The core elements of the reform
The EP’s reform proposals are manifold and call for harmonizing many areas that have not been regulated at the EU level previously. For example, the EP proposes an EU-wide minimum age of 16 years for the right to vote in EP elections, and one of 18 years for the right to stand for election. Moreover, it wants to oblige member states to make postal voting possible and to support people with disabilities in casting their votes.
Another proposal is to replace the four-day window in which every member state can hold its polls with a single election day on 9 May. The EP also proposes gender quotas for electoral lists, common regulations on the duration of the election campaign, a somewhat harmonized design for ballot papers, a common electoral roll, and the establishment of a new European Electoral Authority.
EU-wide lists
Two components of the reform are politically most salient: the introduction of EU-wide candidate lists and the establishment of a minimum vote threshold for parties to win seats in large member states.
EU-wide (or “transnational”) lists have been under discussion for decades. Until now, EP elections have been strictly fragmented among member states. Only national parties can run for the seats allocated to each country. Under the reform proposal, there would be an additional pan-EU constituency with 28 seats. Each voter would thus have two votes – one for a national and one for a European list. The European political parties as well as other transnational ‘political alliances’ would have the right to draw up lists for the EU-wide constituency.

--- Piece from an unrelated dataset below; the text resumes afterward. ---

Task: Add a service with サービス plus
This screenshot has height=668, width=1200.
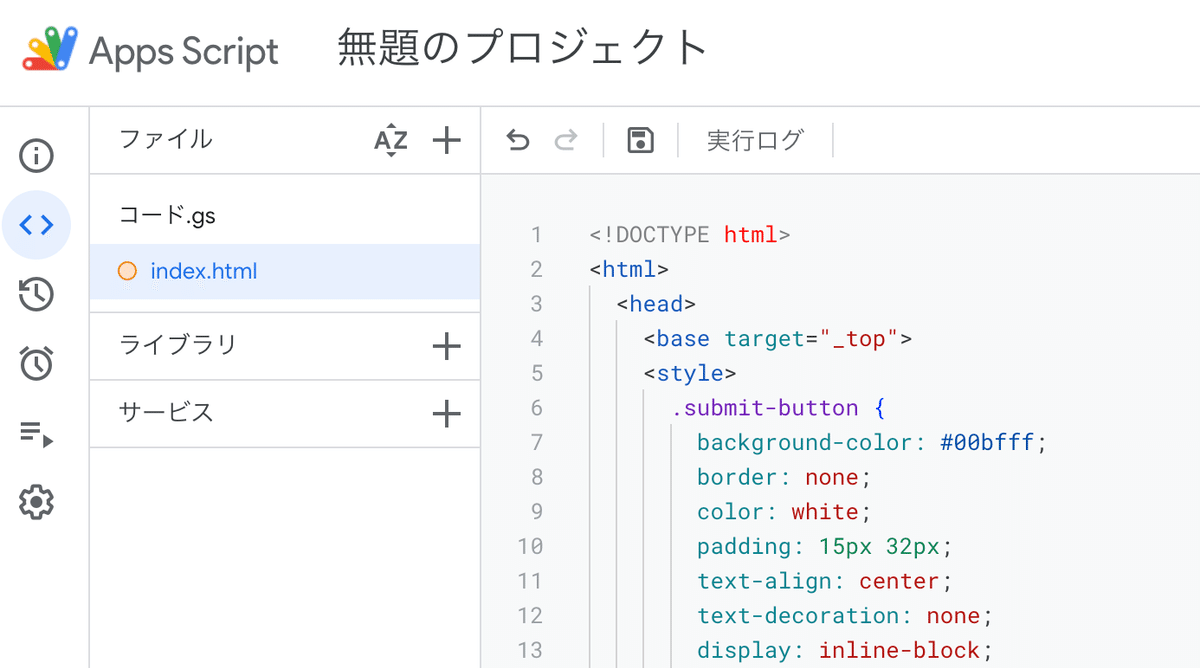Action: click(x=446, y=413)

Quota rules would ensure that each list would have a balance of candidates from large, medium, and small member states.
A minimum electoral threshold
A minimum threshold clause stipulates that member states with a national quota of more than 60 seats in the EP must introduce an electoral threshold of at least 3.5 per cent. In practice, this would only apply to the three biggest member states: Germany, France, and Italy. Of these, Germany is the only one that does not have a threshold for EP elections.
The threshold clause builds on an attempted reform of European electoral law adopted by the Council and the EP in 2018 but not ratified by all member states. The EP proposed a far-reaching harmonization then too, but the Council watered it down almost entirely. All that remained was a minimum threshold of 2 per cent for member states with more than 35 EP seats, which would have affected Germany and Spain only as all other states with at least this number of seats already had higher thresholds. In the end, it was precisely the failure of these two countries (and Cyprus) to ratify the reform that prevented it from coming into force.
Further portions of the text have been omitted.